All in USA

Lactaid Whole Chocolate Milk

Very smooth, appropriately creamy, but lacking a cocoa punch. Instead, the flavor resembles an inoffensive, yet relatively uninspired cooked milk sweetness that fades in proportion with the sip-to-swallow process. You’re left with a clean finish that helps to warrant future consumption, facilitating the ‘getting used to’ process.

Prairie Farms Lactose Free Chocolate Milk

Proof that lactose free can still be milky and natural feeling— this is a very welcomed, full-fat addition to the category. Does well to keep the sweetness on a leash and let the cocoa flavor shine, which it does more so in the latter half of the draw. This deserves to be more popular that I presume it to be.

Organic Valley Breakfast Balance Dark Chocolate

Hollow and watery with the trademark Stevia-astringency, which remains remarkably difficult to hide. I’ve had much worse tasting things at this low-50s-calorie-per-100mL tranche, and I can’t deny the impressive attributes (organic, lactose free, gluten free, Fair Trade, high calcium, high(ish) protein)— but the flavor and drinking experience does not compare favorably to your average chocolate milk.

Anderson Erickson Dark Chocolate Milk

Delicious dark chocolate flavor that is paired with appropriate levels of sweetness and salt. The texture is more of a distraction than anything else— and the creaminess isn’t quite where it should be. It’s on the viscous side, and doesn’t disperse as naturally as you’d expect, so there’s a bit of a ‘gulping’ action necessary to get it down.

Anderson Erickson Chocolate Hazelnut Milk

Much more palatable hazelnut chocolate milk than most of what I had in Europe— as there’s no punishing bitterness or cheap hand lotion-inspired texture. It’s milky, nutty, sweet, salty— lots of flavor going on here, and I suspect that if you fancy hazelnut, you’ll dig this quite a bit.

Hansen's Dairy Chocolate Milk

Beautifully focused on chocolate, with a confident salty snap and a sweetness that fades into the background like a motionless barn owl. This definitely pushes the limits of what 1% milk fat can achieve— if/when Hansen’s Dairy produces a whole chocolate milk, I’ll be first in line! 

Glenview Farms Lowfat Chocolate Milk

Its dull gray appearance translates seamlessly to the flavor— it’s under chocolaty, over-carton-y, and highlighted by a sweet, adhesive-like note— akin to licking those envelopes that are mildly sweetened. On the plus side, it’s very smooth, so it won’t clog your sink drain when disposing of it.

Fairlife Smart Snacks Rich Chocolate

The sweeteners seem to be in competition and ultimately dominate the experience. A honey-like note kicks off the sip, but by the end, you have a saliva-inducing essence plaguing your tongue. In the interim, there’s too much chalk and not enough cocoa to salvage a respectable score.

**Exercise instructions**.
**a.** According to the chocolate milk reviews, what milk fat level does Hansen's Dairy Chocolate Milk have?
**b.** Write what comes next in the chocolate milk reviews, starting after the Fairlife Smart Snacks Rich Chocolate entry.

**Extracted entries**.

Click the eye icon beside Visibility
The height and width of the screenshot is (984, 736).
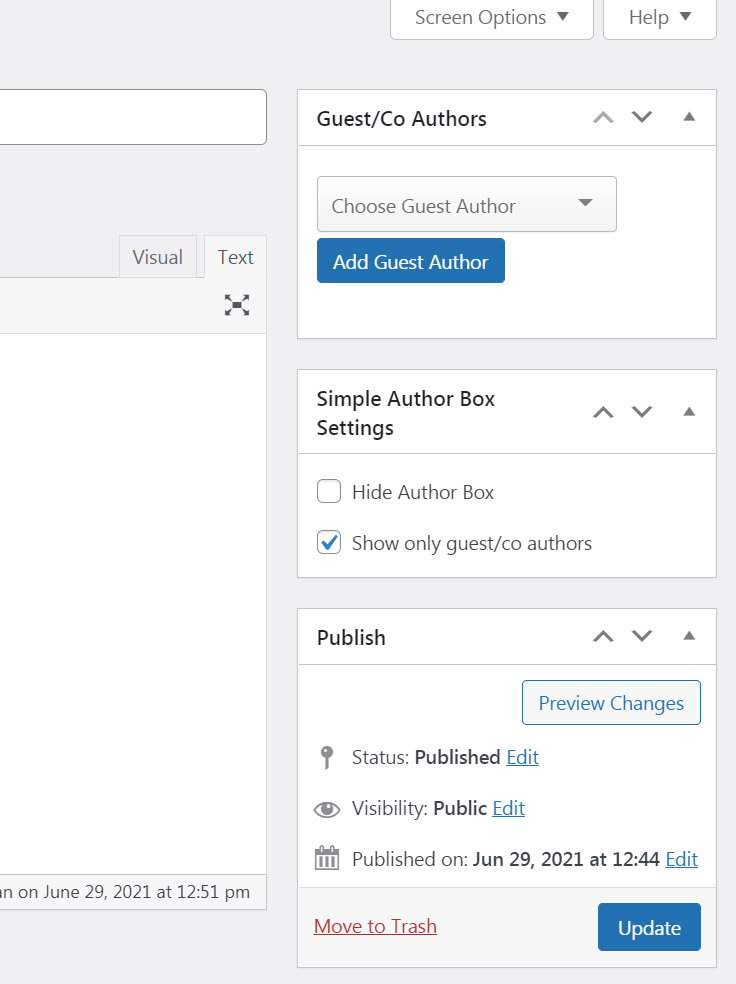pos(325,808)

==

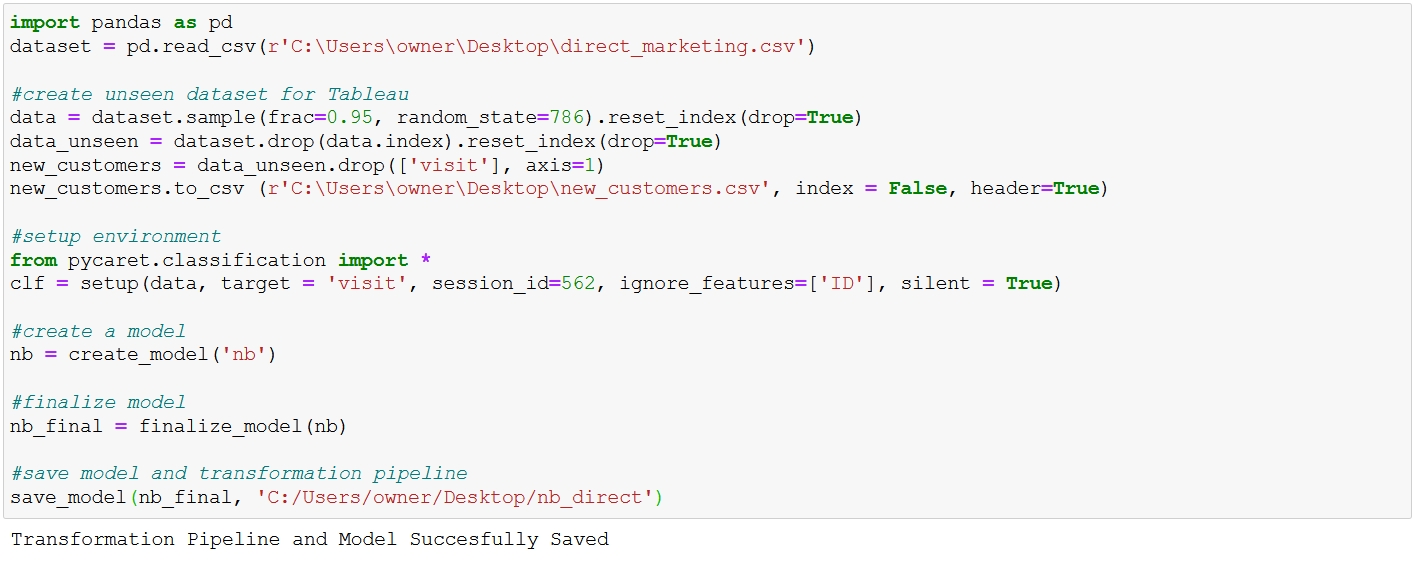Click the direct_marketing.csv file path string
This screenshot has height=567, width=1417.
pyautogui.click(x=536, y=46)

**Answers for each item**.
**a.** 1% milk fat.

**b.**
Manning Hill Farm Chocolate Milk

Cream and malt are decidedly the stars of the show here, and there’s little else to detract from that experience. It looks and drinks beautifully, exuding its indulgence via slow-burning cream rather than a sweet/chocolaty punch. The aftertaste is warm and reflective, and you drink more to maintain that sentiment rather than for another ‘hit’.

Braum's Chocolate Milk

Wow- refreshingly unique combination of cocoa flavor, textural density, and reigned-in sweetness that makes each mouthful one of satisfaction and intrigue. There’s also a unique marshmallow-esque flavor that comes through. Lovers of a thicker (and less sweet) chocolate milk profile will extol the virtues of Braum’s Chocolate Milk for years to come.

Ozark Mountain Creamery Chocolate Milk

Indulgently creamy with a unique cocoa profile that reminds me of Kalona Super Natural. There’s a hearty (I hate that word) texture that feels genuine— rich, dense cream and fine (but feel-able) cocoa particulates remind you that you’re drinking something real.

Memory Lane Dairy Chocolate Milk

Deliciously mild grass-fed flavor doesn’t usurp attention way from the cocoa but remains a solid supporting role throughout the experience. The cream also does its job astoundingly well, serving up a substantial, indulgent drink that nails the paradigm of chocolate milk we know and love.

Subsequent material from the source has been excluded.